According to the docs, "toward" is the argument label and "person" is the parameter name. This is backwards, because the "toward" is the part that the caller of the function must get right, whereas "person" is a local name that's used in the implementation of the function, and that doesn't matter to the caller at all. The word "toward" is part of the function signature, whereas the word "person" isn't.

To drive this point home, imagine that wave(toward:) is a method of a class. Overrides of the method can replace "person" with whatever name they like, or leave out the separate name altogether:

// class GenericWaver
func wave(toward person: Person) { print("Hello, \(person).") }
 
// class FriendlyWaver
override func wave(toward guest: Person) { print("Welcome, \(guest)!") }
 
// class HostileWaver
override func wave(toward enemy: Person) { print("Get lost, \(enemy)!") }
 
// class LazyWaver
override func wave(toward: Person) { print("Whatever, \(toward).") }

If we use the conventional meaning of "parameter" and "argument", then in all four methods, "toward" is part of the parameter description, whereas "person", "guest", "enemy", and "toward" are different names for the same argument — contrary to the terminology used in the docs.

Possible solutions

Fixing this misnaming is not quite as simple as switching the terms "parameter name" and "argument label", because those terms actually make two distinctions:

  • parameter vs. argument
  • label vs. name

Consider again the first "wave" function above. Linguistically speaking, what's happening is that the prepositional phrase "toward person" is broken up so that the noun "person" can be referenced in the function implementation. The preposition "toward" is used as a cue to the programmer calling the function, as a signpost, a kind of fill-in-the-blank. The term "label" makes sense. It's analogous to a label in a form-based user interface:

Mail fields for To, From, etc.

By this reasoning, the most accurate correction would be to use the terms "parameter label" and "argument name".

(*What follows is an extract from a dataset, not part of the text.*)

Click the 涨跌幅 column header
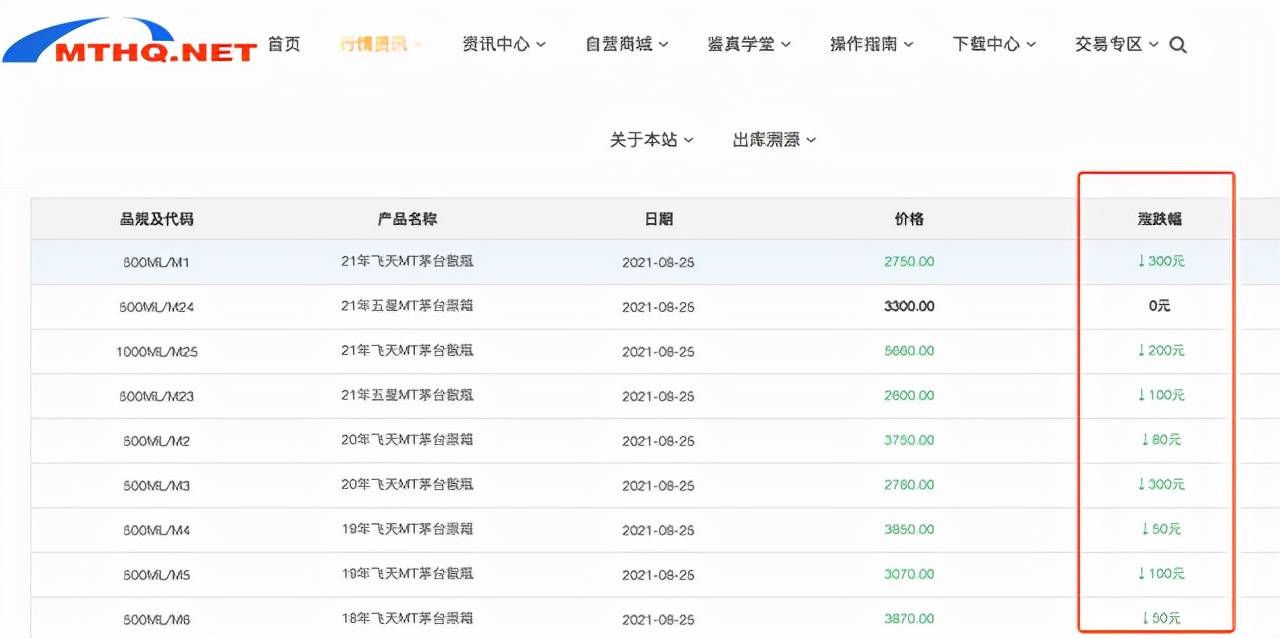Image resolution: width=1280 pixels, height=638 pixels. point(1159,219)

If I only cared about formal precision, I'd leave it at that, but these names feel heavy to me, and still potentially confusing.

Another solution would be to use the wording Daniel Steinberg uses in A Swift Kickstart: every parameter has an "external name" and an "internal name". This approach gets rid of the label-vs.-name distinction, and this simplification buys increased clarity — the distinction between "external" and "internal" is immediately clear. As a bonus, the rest of the documentation would be a little more free to use "parameter" and "argument" interchangeably without risking confusion. That might or might not be a good thing, depending on your taste.

Yet another solution would be instead to get rid of the parameter-vs.-argument distinction, and call the things "argument label" and "argument name".

One more thing. If you choose to have different external and internal names, the docs describe the external name as something that you add to the left of the internal name. To my mind, it's the other way around: I'd suggest describing the internal name as something you insert after the external name. The difference is subtle, but to me it's meaningful, because the external name is primary and essential, whereas the separate internal name can be thought of as an optional implementation detail. (This is a bit of an oversimplification of the thought process behind having an internal name, but I think the general point still stands.)